__Requirement__. Only the lines from the one containing "Screen dimensions: 1024x768" to the end of the data should be copied, exactly and without pictures.
+-------+
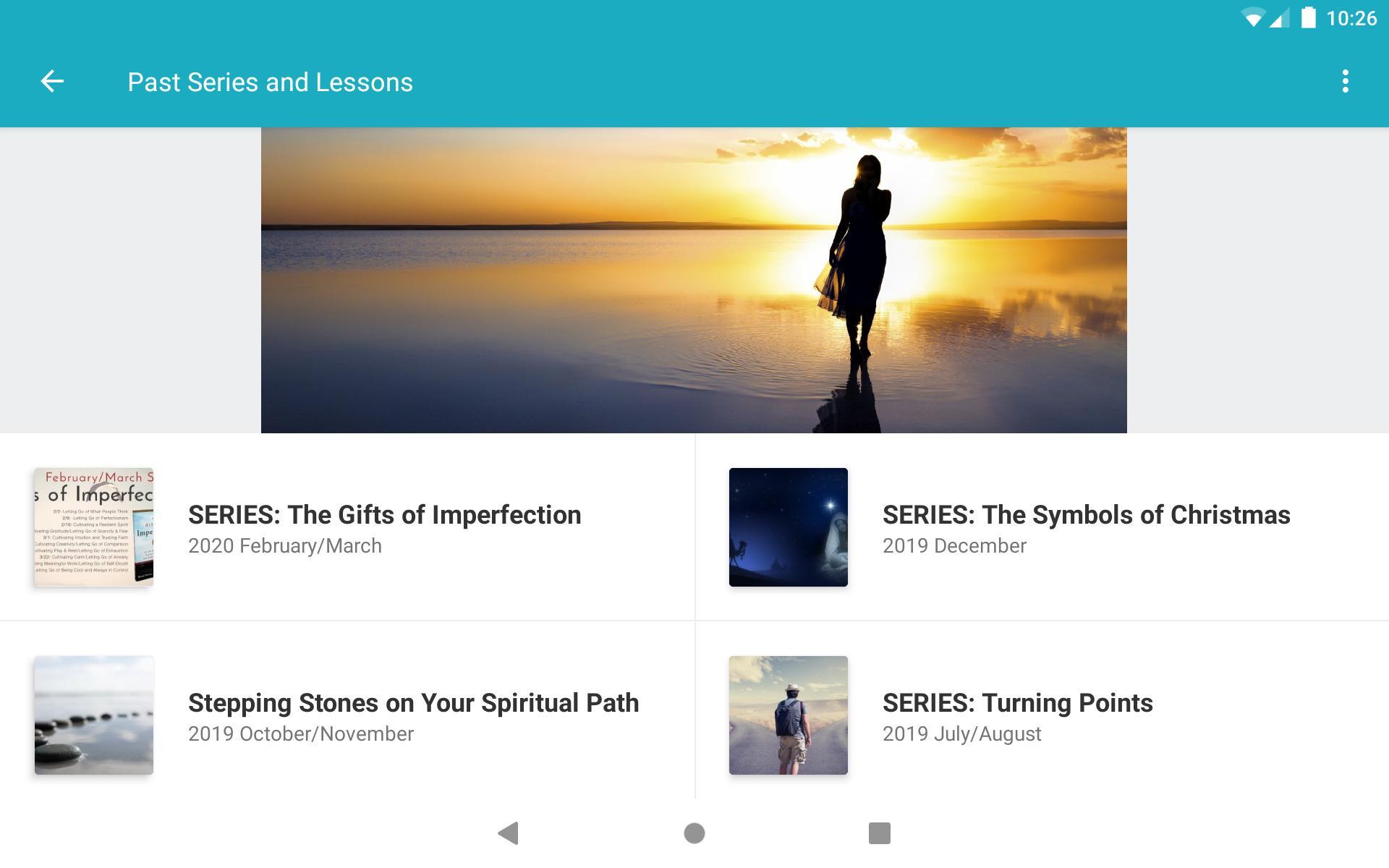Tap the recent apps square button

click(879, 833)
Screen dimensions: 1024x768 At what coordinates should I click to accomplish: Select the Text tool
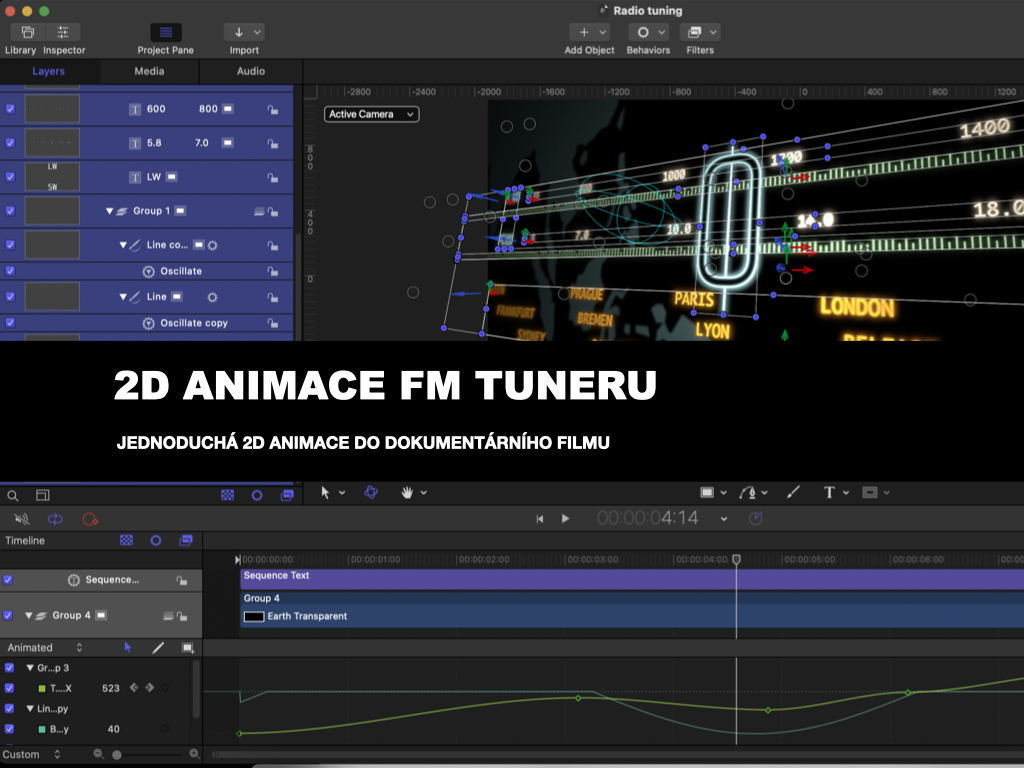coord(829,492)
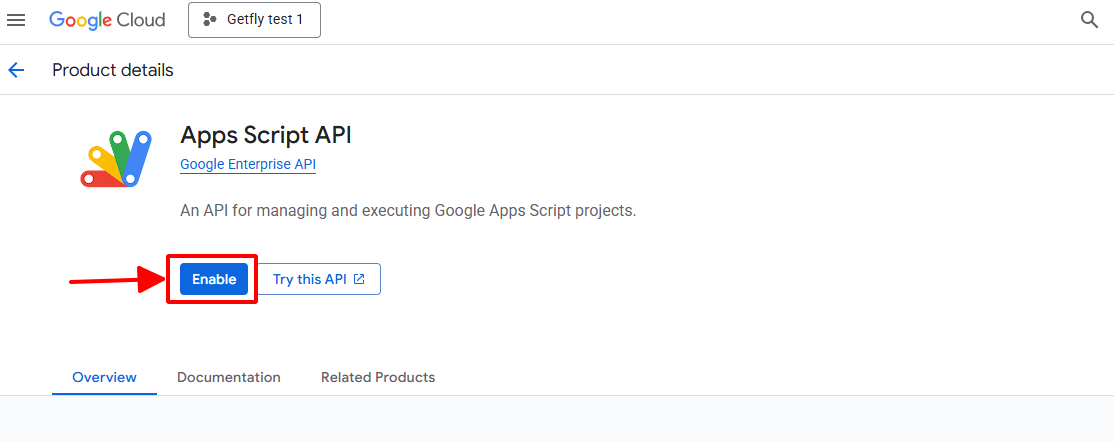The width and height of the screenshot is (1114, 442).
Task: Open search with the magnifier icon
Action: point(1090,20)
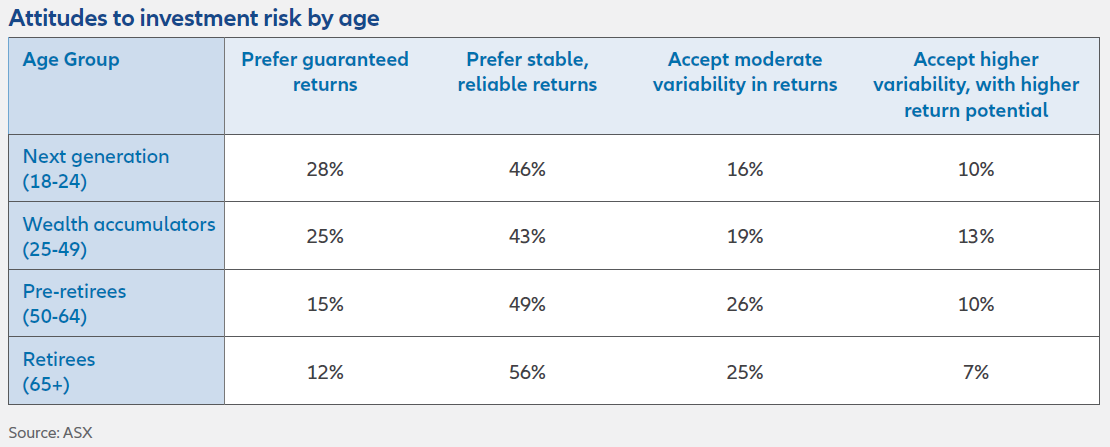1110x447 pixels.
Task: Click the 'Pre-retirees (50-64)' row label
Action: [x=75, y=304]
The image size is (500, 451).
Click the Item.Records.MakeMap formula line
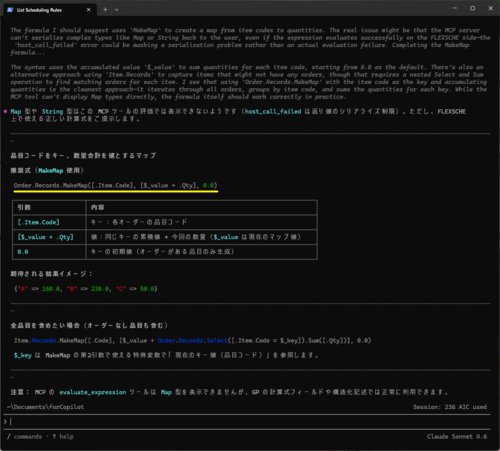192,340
+-------+
__Completed task__.
Screen dimensions: 1024x768 At what coordinates should I click to accomplish: Select the Text tool
coord(829,492)
The width and height of the screenshot is (1114, 442).
Task: Open search with the magnifier icon
Action: point(1090,20)
1110x447 pixels.
Task: Click the 'Pre-retirees (50-64)' row label
Action: [x=75, y=304]
The image size is (500, 451).
Click the Item.Records.MakeMap formula line
192,340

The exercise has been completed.